Can We Legislate a Leaner Nation?

My latest interview with Eating Liberally is about the policy implications of the “F is for Fat” study (see earlier post).

Aug 31 2007

Formula Industry Lobbies Against Breast Feeding

Thanks to Kerry Trueman of Eating Liberally for pointing out the investigative report in today’s Washington Post revealing how lobbyists for the infant formula industry induced the Department of Health and Human Services to tone down ads describing health risks to babies that are not breast-fed. These anti-public health lobbying efforts emerged in the wake of Congressional Hearings demonstrating widespread political interference with statements of health officials that might adversely affect some company’s products or the Bush administration’s ideology. The Post article links to two letters from a lobbyist, Clayton Yeutter, who in classic “Revolving Door” action used to be Secretary of the USDA under George Bush I. My favorite statement in his April 21, 2004 letter: “For our government to give all those mothers [those who cannot breast-feed] a guilt trip would just be appalling.” He goes on to explain that the proposed campaign would “send a risk-oriented message to [women in the WIC program]…that most of them will find incompatible with what they’re being told by USDA, and will at best confuse them, at worst frighten them.” Those of us who have followed lobbying efforts by infant formula companies (I describe the resulting boycott of Nestle formulas in Food Politics and more recent lobbying activities in the baby food chapter of What to Eat), will not be surprised. Breast feeding may be good for babies, but it is not good for formula companies–and they know it.

Aug 30 2007

We’re Smart: How Come We’re Gaining Weight?

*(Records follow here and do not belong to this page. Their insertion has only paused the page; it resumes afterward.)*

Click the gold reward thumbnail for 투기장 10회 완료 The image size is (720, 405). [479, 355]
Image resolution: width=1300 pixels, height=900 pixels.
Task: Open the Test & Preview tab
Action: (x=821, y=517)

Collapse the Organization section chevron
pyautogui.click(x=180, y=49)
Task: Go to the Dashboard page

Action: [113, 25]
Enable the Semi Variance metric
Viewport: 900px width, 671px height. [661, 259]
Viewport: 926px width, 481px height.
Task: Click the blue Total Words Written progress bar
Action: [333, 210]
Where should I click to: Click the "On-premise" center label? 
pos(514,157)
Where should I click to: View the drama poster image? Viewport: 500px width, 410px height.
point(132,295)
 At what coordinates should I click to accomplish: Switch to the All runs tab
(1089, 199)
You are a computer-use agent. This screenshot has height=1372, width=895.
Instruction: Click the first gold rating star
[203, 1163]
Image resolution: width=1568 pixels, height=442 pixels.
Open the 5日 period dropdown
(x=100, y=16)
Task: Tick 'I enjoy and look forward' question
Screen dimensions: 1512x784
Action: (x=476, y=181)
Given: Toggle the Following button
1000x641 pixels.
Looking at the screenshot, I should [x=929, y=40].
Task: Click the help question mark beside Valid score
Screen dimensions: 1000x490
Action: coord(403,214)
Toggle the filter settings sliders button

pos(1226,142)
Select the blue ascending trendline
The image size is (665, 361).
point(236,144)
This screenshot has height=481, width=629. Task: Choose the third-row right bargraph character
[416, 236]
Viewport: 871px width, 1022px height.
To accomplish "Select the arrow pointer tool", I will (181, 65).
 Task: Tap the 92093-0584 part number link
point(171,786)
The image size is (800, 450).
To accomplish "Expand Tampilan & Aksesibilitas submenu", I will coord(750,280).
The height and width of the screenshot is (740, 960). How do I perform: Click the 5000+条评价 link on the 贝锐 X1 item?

A comment on my August 15 post, “Playing With Obesity Maps” (click on Obesity), asks: “…can you “weigh in” on…the fact is that the nation’s getting fatter even though there’s so much information available out there that should make these numbers go down instead of up?”

Sure. Happy to. We like to think that knowing what to do to stay healthy would be enough to make us do it and it would be great if it did. But mere mortals need more help than that. That’s why the social environment is such an important influence on what we do. Right now, we have a social environment that encourages us to eat more (larger portions! food everywhere!) and move less (computers! remotes! cars! elevators!). As individuals, we fight society when we try to eat less and move more. So education, which is easy to do, rarely turns out to be enough. We have to change society–and that, of course, is not so easy, not least because doing so runs up against a lot of vested interests.

Aug 30 2007

What’s My Take on Diet Books?

That same commenter had a second question: “What’s your take on all the diet books that are out there these days?”

I’m not sure which ones you mean in particular, but it doesn’t matter. They are all pretty much the same. They promise that if you just do this one thing, weight will pour off. All of them work–for some people, for some period of time. All of them say they are easy to follow and are a breakthrough, and all provide a semblance of biological rationale (some better than others). Whatever the gimmick–low fat, low carbohydrate, high volume of fruits and vegetables, low glycemic index, whatever–all have to be based on some method to reduce calories. Calories count. That’s why it matters to eat less and move more. Diets that suggest “eat more” fruits, vegetables, and whole grains, however, do make sense. But the ones that suggest eating more fat usually don’t (because fat has more concentrated calories). Whatever the diets suggest, they are unlikely to be harmful for a few weeks.